Normal Accidents

The S&P 500 is about to wrap up its eight consecutive year of positive returns. If this continues into next year, it would match the longest streak of all-time. For some context, in the nine years from 1991-1999, the S&P 500 gained 450%; In the recent 8 year period, the S&P 500 is up 193%. In addition to strong performance from U.S. stocks, you’ve probably noticed that international stocks haven’t been keeping up. The S&P 500 has outperformed foreign developed markets during 7 of the last 9 years, gaining 85% over this time, while developed stocks around the world lost 4%.

After such a strong run, it’s easy for U.S. focused investors to get lulled into a false sense of security; That we’re in a stable environment. Do not be fooled.

I’m wrapping up 2016 with one of the best books I’ve read this year, Deep Survival by Laurence Gonzales. The book is about, as you might have guessed, how humans survive. There are so many parallels between the stories he tells and the markets, because survival is one of the most important goals for investors.

Perrow’s Normal Accidents, first published in 1984, is a work of seminal importance because of its unusual thesis: That in certain kinds of systems, large accidents, though rare, are both inevitable and normal. The accidents are a characteristic of the system itself, he says. His book was even more controversial because he found that efforts to make those systems safer, especially by technological means, made the systems more complex and therefore more prone to accidents.

The stock market is a system where we can and should expect to experience normal accidents. I read a lot of market history, not because I think it gives me any better insight as to what the future will look like, but rather as a constant reminder of one thing, pain. For all the wealth that’s been created in the stock market, an equal amount of financial lives have been ruined. Take a look at the 16-year period where investors earned nothing and were rewarded with yo-yo like returns. Investors are promised nothing, be humble.


Let’s look at the hypothetical dollar that stayed invested from 1914-today. The table below breaks down how far away the market is from an all-time high by decade. The 1990s were incredible, 315 new highs and on average the Dow was just 3.3% from its all-time high. This was an incredible period, but we can see that investors have not always enjoyed such a comfortable ride.


I can hear eyeballs rolling, nobody invests for 100 years. So I created another chart to show the max intra-year drawdown. Rolling returns might be better to show, but investors mentally reset each year and anchor to what their value is on January 1. The average max intra-year drawdown is -16.5% (the median is -12.8%).
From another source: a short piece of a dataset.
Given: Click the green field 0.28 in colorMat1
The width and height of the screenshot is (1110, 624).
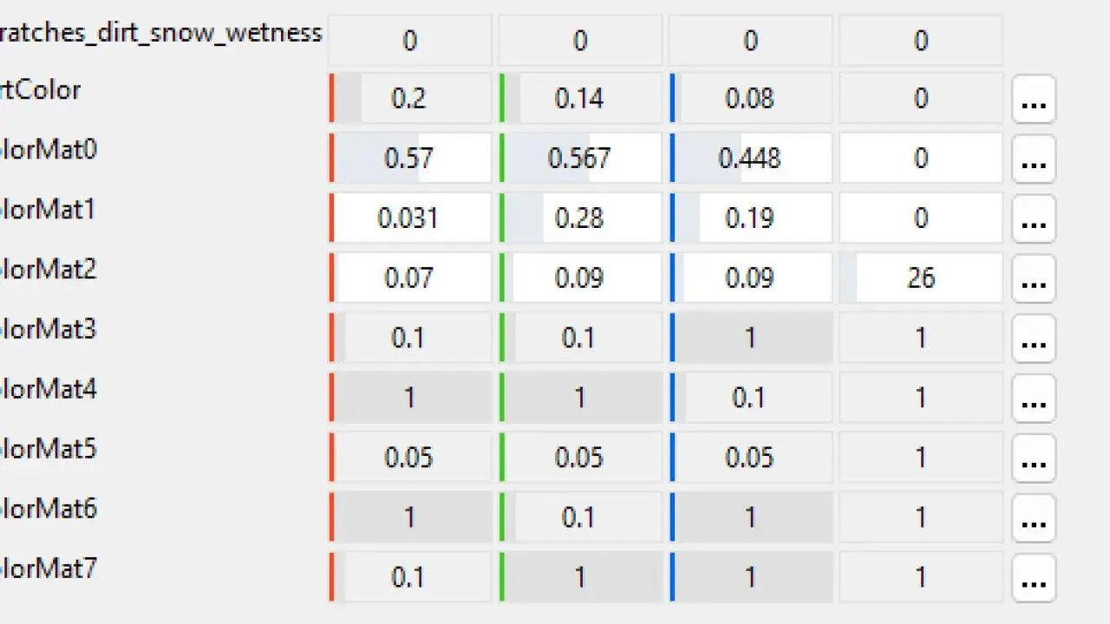Looking at the screenshot, I should 579,218.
The black lines represent years in which the max drawdown was less than 10%. Double digits, in red, outnumber them 2:1.

The most mind boggling thing on this chart is the Great Depression. Imagine being the most optimistic person in the world who, when December 31 rolls around, is hoping for a better year to come. In 10 of the 12 years from 1929-1941 the Dow experienced a 20% intra-year decline. These are the numbers from 1929-1934: -48%, -46%, -62%, -54%, -22%, -23%. It’s hard to imagine experiencing that type of financial suffering year after year.


Successfully adapting to current market environments, and not being fooled by the last one is extremely difficult. Gonzales nails the concept of adaptation.

“Experience is nothing more than the engine that drives adaptation, so it’s always important to ask: Adaptation to what? You need to know if your particular experience has produced the sort of adaptation that will contribute to survival in the particular environment you choose. And when the environment changes, you have to be aware that your own experience might be inappropriate.”

So if we know that normal accidents are part of investing, and that it’s very difficult to successfully adapt, we need to remind ourselves of a few things:

  1. Never put yourself in a position to be a forced seller.
  2. Always keep enough cash to survive a rainy day, or rainy years. Do not worry about it being a drag on your returns. The drag is nothing compared to the permanent damage of selling after a deep drawdown.
  3. Everything looks good in a back test. Unfortunately there is no such thing as a front-test.
  4. Be honest with yourself. Are you taking too much risk? Expect U.S. stocks will experience an intra-year drawdown of 15%.
  5. Think in numbers, not percentages. If U.S. stocks fall by 30% or more, and I promise they will eventually, ask yourself if you can handle that? If you have $1,000,000 invested in U.S. stocks, a 30% decline means you will witness $300,000 disappear. I repeat, $300,000. If you don’t have the ability to sit through that, it’s better that you recognize it and do something now rather than fool yourself into thinking you can.

Best wishes for survival in 2017 and beyond.